Still not embraced cloud computing in 2020? You're in the minority – most businesses have now made the leap. That said, roughly 10% of businesses remain reluctant to use any cloud service. If you're part of this 10%, now could be the time to overcome your cloud-phobia.
Why some companies still fear the cloud
There are a number of different reasons why some companies still haven't made the shift to cloud computing services. These include:
- General tech-phobia and a lack of understanding as to what the cloud is and its benefits.
- Fears surrounding the time and effort required to move everything to cloud.
- Security concerns about putting data in the control of a third-party and a lack of trust in cloud security methods.
- Fear of added costs as a result of adopting the cloud.
Almost all businesses have these fears before adopting the cloud. But as many companies realise, these fears are largely unjustified. Below are just a few solutions to each of these fears.
What is the cloud – and what are its benefits?
Afraid of the cloud because you're not entirely sure what it is? While there are many online guides to the cloud, not all of them are entirely straightforward.
The cloud can be explained simply like this: switching to the cloud is like putting your money in a bank instead of keeping it at home in a safe. Instead of storing your data on your computers' hard drives or on a local server, your data gets stored on a remote server. These remote servers are guarded by digital security far beyond that of your average computer or local server (more of this explained later).
The cloud has many of the same benefits as a bank. Just as a bank allows you to access your money from cash points around the world, the cloud allows you to access your data from any device in any location. And just as you may have a shared account, you can also allow multiple people (ie a team of employees) to have access to your cloud storage, providing that they have log-in details.
The cloud makes it easy for you and your employees to work from the office or to work from home. Multiple people can access the same document at the same time. This makes it possible to monitor and edit people's work, regardless of where they are working from.
Just as there are different types of banks, there are different types of cloud providers. Each cloud provider has its own benefits – which is why it's worth shopping around.
Why migrating to the cloud is easy
Some people fear that moving an entire database to the cloud will be complicated and time-consuming. If your files are scattered all over the place, it can be tricky. But the benefits of having all this information centralised make it worth the effort.
Nowadays, it's generally easy to migrate to the cloud. Many programs now have new cloud versions that will easily migrate all your information over for you. You can also look into specialist migration services such as an AWS database migration service. Such services can automate the migration process so that you don't have to manually migrate everything.
Why cloud computing is a secure option
Just as putting your money in a bank rather that keeping it at home is safer, using the cloud has numerous security advantages.

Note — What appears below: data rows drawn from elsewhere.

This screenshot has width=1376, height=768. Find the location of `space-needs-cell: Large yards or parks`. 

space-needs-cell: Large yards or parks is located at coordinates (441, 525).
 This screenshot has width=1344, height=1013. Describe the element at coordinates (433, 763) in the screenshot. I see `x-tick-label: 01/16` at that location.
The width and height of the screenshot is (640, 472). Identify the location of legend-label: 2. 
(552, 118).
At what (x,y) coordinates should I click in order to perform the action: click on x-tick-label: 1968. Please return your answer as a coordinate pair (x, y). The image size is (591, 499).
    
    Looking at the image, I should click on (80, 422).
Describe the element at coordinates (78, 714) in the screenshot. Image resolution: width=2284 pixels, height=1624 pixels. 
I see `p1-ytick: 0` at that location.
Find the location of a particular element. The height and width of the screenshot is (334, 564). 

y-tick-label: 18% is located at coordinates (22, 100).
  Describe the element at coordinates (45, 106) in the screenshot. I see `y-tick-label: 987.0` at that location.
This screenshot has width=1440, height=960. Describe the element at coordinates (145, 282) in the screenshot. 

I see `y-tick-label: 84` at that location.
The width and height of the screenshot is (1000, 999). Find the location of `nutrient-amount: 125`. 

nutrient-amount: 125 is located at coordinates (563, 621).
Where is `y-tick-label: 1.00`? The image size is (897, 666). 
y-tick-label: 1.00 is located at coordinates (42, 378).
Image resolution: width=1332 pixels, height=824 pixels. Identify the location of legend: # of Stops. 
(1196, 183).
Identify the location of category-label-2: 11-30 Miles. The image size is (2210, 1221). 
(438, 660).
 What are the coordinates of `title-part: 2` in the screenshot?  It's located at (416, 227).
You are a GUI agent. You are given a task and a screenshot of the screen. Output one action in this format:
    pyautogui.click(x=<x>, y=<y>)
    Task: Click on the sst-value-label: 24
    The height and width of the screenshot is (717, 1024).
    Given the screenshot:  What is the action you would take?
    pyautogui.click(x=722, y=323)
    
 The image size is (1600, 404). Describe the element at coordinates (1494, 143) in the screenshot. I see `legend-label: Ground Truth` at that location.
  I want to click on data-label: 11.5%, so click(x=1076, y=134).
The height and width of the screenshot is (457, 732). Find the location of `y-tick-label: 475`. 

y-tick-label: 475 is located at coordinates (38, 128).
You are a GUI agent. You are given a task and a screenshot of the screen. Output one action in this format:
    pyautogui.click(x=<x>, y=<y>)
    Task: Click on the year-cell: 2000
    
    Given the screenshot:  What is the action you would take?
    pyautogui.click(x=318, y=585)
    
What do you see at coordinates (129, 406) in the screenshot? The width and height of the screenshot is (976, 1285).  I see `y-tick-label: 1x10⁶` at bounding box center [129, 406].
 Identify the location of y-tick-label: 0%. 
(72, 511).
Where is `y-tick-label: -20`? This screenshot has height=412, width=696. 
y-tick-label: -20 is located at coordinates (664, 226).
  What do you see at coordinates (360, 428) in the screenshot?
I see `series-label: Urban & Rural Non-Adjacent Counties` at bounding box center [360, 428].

If you are targeted by burglars, your office burns down or you are the victim of a natural disaster, your data will still be backed up and safe.
Cloud servers use advanced security methods to keep your data safe. Data is heavily encrypted using methods such as 'sharding', which involves storing different parts of data in different places (so that even if a hacker gets through they'll only be able to access part of the information). Cloud servers are monitored 24/7 by cybersecurity experts and are constantly being maintained and updated.
The cloud is not 100% secure of course – but neither is your local bank. Often the biggest point of weakness is a company's log-in details. Using a simple password, will make it easy for hackers to access your data. It's possible to add multiple layers of authentication ranging from multiple passwords to facial recognition. This can make your cloud data more secure.
It's worth also comparing different cloud providers and choosing only companies that you trust. Many modern companies have even started using multiple cloud providers – backing up data in different places just in case.
Why cloud computing is cost-efficient
Most cloud providers charge a service fee. There are free cloud services – but they offer limited data storage or only allow you to store data in certain formats.
This is an extra cost to consider – storing data on local hard-drives is free after all. However, the convenience that the cloud can bring can make it cost-efficient. It could allow certain employees to work from home, allowing you to downsize your office. You also don't need to invest in machines or local servers with quite as much storage space.
Costs vary between providers and can be dependent on the level of data storage that you need. It's worth comparing various cloud providers to get the best deal. By looking out for deals, you can often save money.
You don't have to go all in…
Many companies aren't run entirely in the cloud. Some companies use it simply as a backup solution. Some companies use it only for certain information, preferring to store other data locally.
All companies can benefit from using the cloud for certain purposes. However, you don't have to go all in. You could start by only backing up certain important data such as sensitive customer and employee information. Migrating this data over could be easier, less costly and security will be less of a concern if you've still got local versions of this data.